Turns out, sign stealing is against the rules in Little League. It’s actually part of the rule book. So when one Little League manager accuses another team of stealing signs to succeed, it’s a serious accusation.
That’s exactly what happened with two teams fighting to be the New England Region representative in the Little League World Series. Pat Dutton, a manager from Goffstown, New Hampshire, has accused the Barrington, Rhode Island team of stealing signs during a tournament, according to the New Hampshire Union Leader.
Dutton claims the players on the Barrington team were relaying signs from second base.
“You can see (runners on second base) leaning in, looking in and they’re doing hand gestures to their kid (at the plate) indicating what kind of pitch it is and where it’s located,” Dutton said. “You can do that in big league ball, but in Little League it’s unsportsmanlike, it’s dishonorable, and it’s disgusting. They did it the whole tournament and got away with it, and now that’s what’s representing New England in the Little League World Series. It’s just a bad look.”
Dutton’s accusation came after his team was defeated by Barrington in a regional final. The win helped Barrington reach the Little League World Series, where they will represent the New England Region.
It’s not the first time Dutton says he noticed Barrington stealing signs. Dutton claims he noticed it when the two teams played Aug. 8. He says he alerted the umpire during both games. Barrington was reportedly warned during a game, though neither the team’s coach or the player who stole the sign were ejected. Little League rules state that anyone caught stealing signs should be ejected from the game. Dutton, however, did not play the game under protest.
Barrington Little League responded to Dutton’s accusations, saying they are “false.”
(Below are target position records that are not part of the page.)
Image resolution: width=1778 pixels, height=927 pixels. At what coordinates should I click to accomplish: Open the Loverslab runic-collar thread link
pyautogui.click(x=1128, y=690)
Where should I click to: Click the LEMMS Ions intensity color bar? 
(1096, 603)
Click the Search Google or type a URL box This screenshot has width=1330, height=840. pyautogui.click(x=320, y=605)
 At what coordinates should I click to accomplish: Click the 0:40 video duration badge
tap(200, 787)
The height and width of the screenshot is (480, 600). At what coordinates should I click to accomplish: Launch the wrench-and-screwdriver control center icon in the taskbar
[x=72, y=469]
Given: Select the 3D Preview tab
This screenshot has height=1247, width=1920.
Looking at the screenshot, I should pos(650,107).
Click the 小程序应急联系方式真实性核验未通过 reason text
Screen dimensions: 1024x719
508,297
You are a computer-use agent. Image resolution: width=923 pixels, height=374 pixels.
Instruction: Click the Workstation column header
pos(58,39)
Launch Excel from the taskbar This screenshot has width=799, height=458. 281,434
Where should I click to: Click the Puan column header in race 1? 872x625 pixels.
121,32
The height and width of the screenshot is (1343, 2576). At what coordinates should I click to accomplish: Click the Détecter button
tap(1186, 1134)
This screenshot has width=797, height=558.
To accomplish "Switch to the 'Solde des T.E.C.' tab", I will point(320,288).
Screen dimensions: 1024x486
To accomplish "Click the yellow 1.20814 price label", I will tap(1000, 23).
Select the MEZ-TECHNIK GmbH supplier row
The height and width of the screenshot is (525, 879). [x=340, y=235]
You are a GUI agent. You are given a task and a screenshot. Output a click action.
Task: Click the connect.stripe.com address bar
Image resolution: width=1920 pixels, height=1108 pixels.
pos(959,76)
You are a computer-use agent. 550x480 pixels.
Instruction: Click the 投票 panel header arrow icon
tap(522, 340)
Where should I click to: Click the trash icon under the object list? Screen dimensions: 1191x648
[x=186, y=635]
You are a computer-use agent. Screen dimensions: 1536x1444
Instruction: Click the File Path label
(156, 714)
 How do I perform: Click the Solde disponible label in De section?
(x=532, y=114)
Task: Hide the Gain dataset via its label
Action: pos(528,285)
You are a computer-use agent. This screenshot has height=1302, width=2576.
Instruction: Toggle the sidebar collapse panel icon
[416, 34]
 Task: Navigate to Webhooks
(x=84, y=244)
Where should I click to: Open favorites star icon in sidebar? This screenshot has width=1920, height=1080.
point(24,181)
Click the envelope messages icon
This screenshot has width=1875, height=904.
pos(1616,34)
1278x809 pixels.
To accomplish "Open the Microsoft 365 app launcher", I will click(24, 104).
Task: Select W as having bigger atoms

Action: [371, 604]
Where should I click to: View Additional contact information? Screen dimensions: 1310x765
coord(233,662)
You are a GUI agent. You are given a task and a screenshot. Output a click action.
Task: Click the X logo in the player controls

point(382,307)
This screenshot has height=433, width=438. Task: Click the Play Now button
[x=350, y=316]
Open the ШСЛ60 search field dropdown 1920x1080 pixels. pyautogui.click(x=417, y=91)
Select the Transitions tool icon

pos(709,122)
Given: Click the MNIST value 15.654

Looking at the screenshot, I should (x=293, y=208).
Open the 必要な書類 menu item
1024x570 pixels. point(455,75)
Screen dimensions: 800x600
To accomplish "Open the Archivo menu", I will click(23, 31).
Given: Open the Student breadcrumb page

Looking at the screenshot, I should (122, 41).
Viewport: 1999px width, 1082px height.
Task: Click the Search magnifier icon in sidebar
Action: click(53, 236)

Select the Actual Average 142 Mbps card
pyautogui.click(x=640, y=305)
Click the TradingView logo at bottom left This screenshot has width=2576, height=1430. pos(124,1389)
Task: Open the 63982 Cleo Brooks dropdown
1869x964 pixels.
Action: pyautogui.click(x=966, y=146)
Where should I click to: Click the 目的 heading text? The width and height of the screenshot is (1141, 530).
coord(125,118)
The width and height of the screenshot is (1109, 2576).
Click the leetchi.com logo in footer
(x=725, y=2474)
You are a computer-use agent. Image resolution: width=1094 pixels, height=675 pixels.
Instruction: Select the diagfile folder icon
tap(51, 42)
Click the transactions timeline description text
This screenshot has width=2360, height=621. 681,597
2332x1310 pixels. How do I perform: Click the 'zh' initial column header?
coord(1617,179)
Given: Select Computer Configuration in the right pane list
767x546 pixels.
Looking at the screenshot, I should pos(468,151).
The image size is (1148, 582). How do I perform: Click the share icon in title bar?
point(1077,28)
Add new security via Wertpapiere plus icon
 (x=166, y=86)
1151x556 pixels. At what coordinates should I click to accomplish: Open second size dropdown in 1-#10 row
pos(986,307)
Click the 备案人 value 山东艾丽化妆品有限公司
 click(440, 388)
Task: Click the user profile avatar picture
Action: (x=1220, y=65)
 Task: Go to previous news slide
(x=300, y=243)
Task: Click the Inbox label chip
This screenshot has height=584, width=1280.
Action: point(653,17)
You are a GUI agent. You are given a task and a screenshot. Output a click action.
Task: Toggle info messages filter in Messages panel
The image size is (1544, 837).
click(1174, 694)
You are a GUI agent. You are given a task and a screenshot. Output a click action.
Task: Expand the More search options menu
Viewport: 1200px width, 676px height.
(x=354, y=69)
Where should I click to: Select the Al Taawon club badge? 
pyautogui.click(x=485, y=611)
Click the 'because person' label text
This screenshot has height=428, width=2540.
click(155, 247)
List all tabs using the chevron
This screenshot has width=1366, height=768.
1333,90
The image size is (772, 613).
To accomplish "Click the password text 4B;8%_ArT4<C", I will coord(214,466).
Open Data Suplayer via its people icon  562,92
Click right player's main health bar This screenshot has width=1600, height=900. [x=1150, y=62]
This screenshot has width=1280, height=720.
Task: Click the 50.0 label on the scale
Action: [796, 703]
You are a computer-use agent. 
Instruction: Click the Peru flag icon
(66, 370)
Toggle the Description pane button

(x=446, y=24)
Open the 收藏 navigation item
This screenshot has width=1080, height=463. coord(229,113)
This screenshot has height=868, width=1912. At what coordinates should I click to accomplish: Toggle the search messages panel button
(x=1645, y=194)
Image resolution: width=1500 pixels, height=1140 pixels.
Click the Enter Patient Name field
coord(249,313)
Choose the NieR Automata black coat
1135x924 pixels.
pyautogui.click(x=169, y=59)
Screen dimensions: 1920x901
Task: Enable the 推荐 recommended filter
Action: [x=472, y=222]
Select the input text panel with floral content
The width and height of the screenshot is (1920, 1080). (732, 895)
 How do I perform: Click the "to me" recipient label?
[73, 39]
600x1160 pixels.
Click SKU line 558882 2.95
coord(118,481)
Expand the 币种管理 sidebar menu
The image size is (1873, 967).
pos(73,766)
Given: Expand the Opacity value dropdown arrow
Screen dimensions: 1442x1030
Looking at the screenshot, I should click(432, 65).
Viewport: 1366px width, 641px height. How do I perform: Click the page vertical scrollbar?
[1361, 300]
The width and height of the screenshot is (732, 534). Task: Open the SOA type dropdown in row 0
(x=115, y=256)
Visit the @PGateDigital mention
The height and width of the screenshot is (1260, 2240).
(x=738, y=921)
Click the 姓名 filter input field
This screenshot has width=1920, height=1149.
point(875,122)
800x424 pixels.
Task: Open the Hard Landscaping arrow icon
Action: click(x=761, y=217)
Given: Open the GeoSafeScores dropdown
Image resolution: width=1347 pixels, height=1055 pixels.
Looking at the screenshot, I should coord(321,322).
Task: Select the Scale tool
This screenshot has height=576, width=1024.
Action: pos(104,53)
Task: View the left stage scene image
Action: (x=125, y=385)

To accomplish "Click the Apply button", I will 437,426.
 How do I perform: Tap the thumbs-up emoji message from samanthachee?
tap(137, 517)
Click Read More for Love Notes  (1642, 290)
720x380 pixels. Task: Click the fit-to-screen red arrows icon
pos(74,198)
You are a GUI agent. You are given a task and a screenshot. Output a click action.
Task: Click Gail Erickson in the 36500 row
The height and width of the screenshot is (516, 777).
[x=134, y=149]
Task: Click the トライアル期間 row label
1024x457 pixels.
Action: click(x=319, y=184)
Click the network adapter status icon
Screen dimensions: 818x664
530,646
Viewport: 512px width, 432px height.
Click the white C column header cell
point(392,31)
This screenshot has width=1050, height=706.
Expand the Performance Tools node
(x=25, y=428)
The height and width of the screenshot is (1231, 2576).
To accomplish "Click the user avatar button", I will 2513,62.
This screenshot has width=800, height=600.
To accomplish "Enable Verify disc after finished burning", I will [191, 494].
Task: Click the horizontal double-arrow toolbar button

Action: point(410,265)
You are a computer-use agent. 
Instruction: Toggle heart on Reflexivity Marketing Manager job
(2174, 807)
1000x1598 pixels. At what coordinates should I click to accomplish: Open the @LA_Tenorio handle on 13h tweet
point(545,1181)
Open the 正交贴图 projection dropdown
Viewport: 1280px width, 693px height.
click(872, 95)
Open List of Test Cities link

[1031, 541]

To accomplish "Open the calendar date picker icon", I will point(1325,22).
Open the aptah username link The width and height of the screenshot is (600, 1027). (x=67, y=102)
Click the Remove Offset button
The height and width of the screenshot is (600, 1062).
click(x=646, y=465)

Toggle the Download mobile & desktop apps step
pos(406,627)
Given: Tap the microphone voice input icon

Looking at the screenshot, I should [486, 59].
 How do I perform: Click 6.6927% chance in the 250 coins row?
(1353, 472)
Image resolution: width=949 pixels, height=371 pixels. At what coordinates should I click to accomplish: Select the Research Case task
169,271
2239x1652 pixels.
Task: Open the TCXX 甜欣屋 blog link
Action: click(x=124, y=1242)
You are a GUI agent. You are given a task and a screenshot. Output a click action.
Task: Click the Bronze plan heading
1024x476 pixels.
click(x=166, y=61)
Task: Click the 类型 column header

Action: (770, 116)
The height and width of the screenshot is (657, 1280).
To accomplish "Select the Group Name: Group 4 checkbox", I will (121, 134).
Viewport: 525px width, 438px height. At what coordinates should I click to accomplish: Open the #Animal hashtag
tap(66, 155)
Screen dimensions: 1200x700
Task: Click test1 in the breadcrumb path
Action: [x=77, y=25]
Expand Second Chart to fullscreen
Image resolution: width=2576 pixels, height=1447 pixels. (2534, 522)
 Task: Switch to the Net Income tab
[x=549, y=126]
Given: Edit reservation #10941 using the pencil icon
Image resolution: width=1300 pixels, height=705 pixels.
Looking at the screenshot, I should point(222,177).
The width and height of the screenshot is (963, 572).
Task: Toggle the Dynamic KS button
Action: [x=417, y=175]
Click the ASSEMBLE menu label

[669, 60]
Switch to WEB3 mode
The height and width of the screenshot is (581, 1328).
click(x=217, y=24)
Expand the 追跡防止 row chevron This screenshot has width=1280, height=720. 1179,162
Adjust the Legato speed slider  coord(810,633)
While Dutton’s accusation could come off as sour grapes to some, the coach didn’t blame the sign stealing for his team’s loss. He admits his team was outplayed.
“It’s just frustrating to see teams and kids having to go about it that way when clearly they were playing better than we were,” he said. “They didn’t have to do that. That’s something these kids don’t learn on their own. That’s something that they’re taught. They’re coached to do that.”
Barrington is set to play its first game in the Little League World Series on Thursday.